Frattini ha dalla sua un lavoro di cucitura di mondi durato anni. Pur avendo sempre fatto parte di governi di centrodestra, al Consiglio di Stato si è fatto notare per sentenze che – ad esempio – hanno dato ragione ai “passeurs” che aiutano gli immigrati al confine e sono perseguiti, ingiustamente, dalla legge. Da quando Di Maio è alla Farnesina, lo ha incontrato almeno ogni due mesi (il suo ruolo nell’intervento italiano in Iraq è evidentemente considerato acqua passata). A sentirlo evocare, Borghi dice: «Magari! ». E Guido Crosetto, fuori dal Parlamento, ma sempre vicino al centrodestra, racconta: «È un primo della classe. Qualunque cosa faccia, la fa bene. È stato il più giovane consigliere di Stato di sempre. Scia ed è maestro di sci. Non sapeva l’inglese al suo primo incarico agli Esteri e lo ha imparato in sei mesi».

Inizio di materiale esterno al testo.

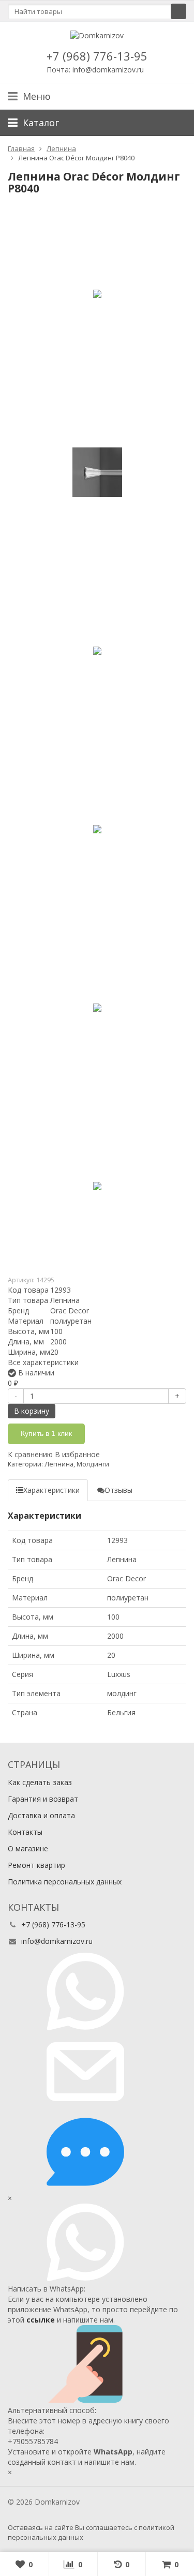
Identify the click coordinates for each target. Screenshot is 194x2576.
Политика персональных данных (65, 1881)
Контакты (25, 1832)
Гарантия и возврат (43, 1799)
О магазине (28, 1848)
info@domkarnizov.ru (57, 1941)
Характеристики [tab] (51, 1490)
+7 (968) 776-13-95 (97, 56)
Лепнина (58, 1464)
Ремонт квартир (36, 1865)
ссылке (40, 2320)
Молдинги (93, 1464)
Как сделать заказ (40, 1782)
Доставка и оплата (41, 1815)
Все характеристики (43, 1362)
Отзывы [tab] (118, 1490)
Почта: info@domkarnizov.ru (95, 69)
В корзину (31, 1411)
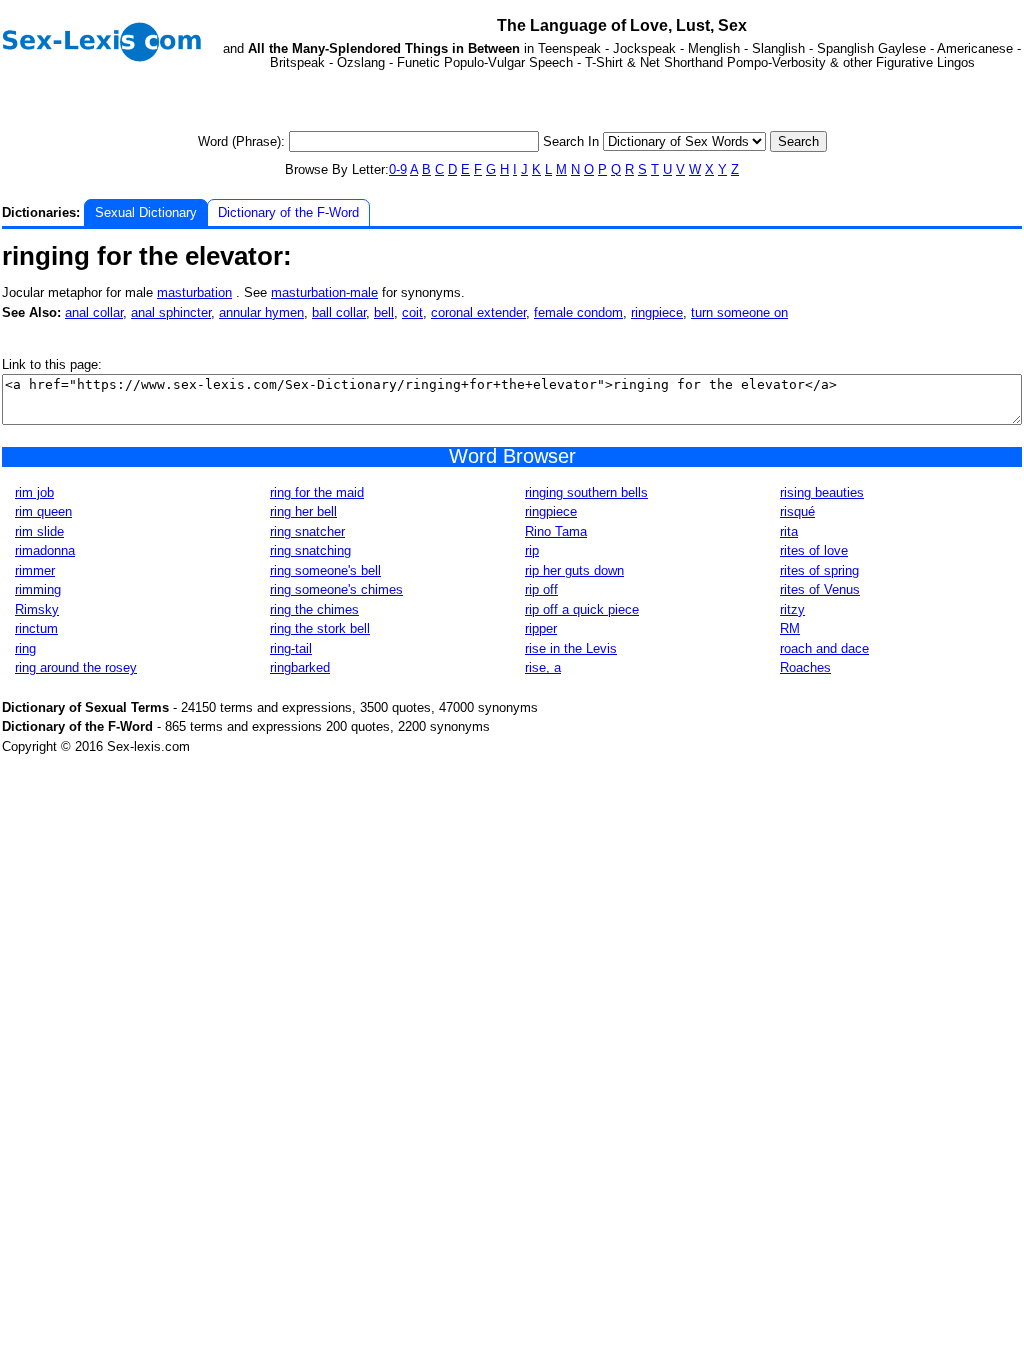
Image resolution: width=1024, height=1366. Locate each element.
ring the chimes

Insomma, a sentire la destra, un prodigio. A sentire la sinistra, un nome più che presentabile (con Amato ha ancora un ottimo rapporto). Non fosse per quel piccolo particolare che Berlusconi non intende mollare e che – in caso molli – non è detto lo faccia per un esponente di centrodestra, sarebbe una strategia quasi pronta. Ma di strategie, in questo momento, se ne vedono poche. Si parla di scivolamenti, di situazioni che rischiano di imporsi per la tragicità del momento: votare il capo dello Stato con centinaia di migliaia di contagi al giorno e il sistema economico di nuovo in pericolo rischia di sovvertire qualsiasi equilibrio i leader possano tentare di trovare adesso. Meloni lo ha detto qualche giorno fa ai suoi con una battuta, che dà l’idea del clima: «In un Parlamento come questo, dove nessuno controlla nessuno, rischiamo di finire come nel film di Bisio: quello in cui votano uno che si chiama Giuseppe Garibaldi. E un perfetto sconosciuto diventa capo dello Stato».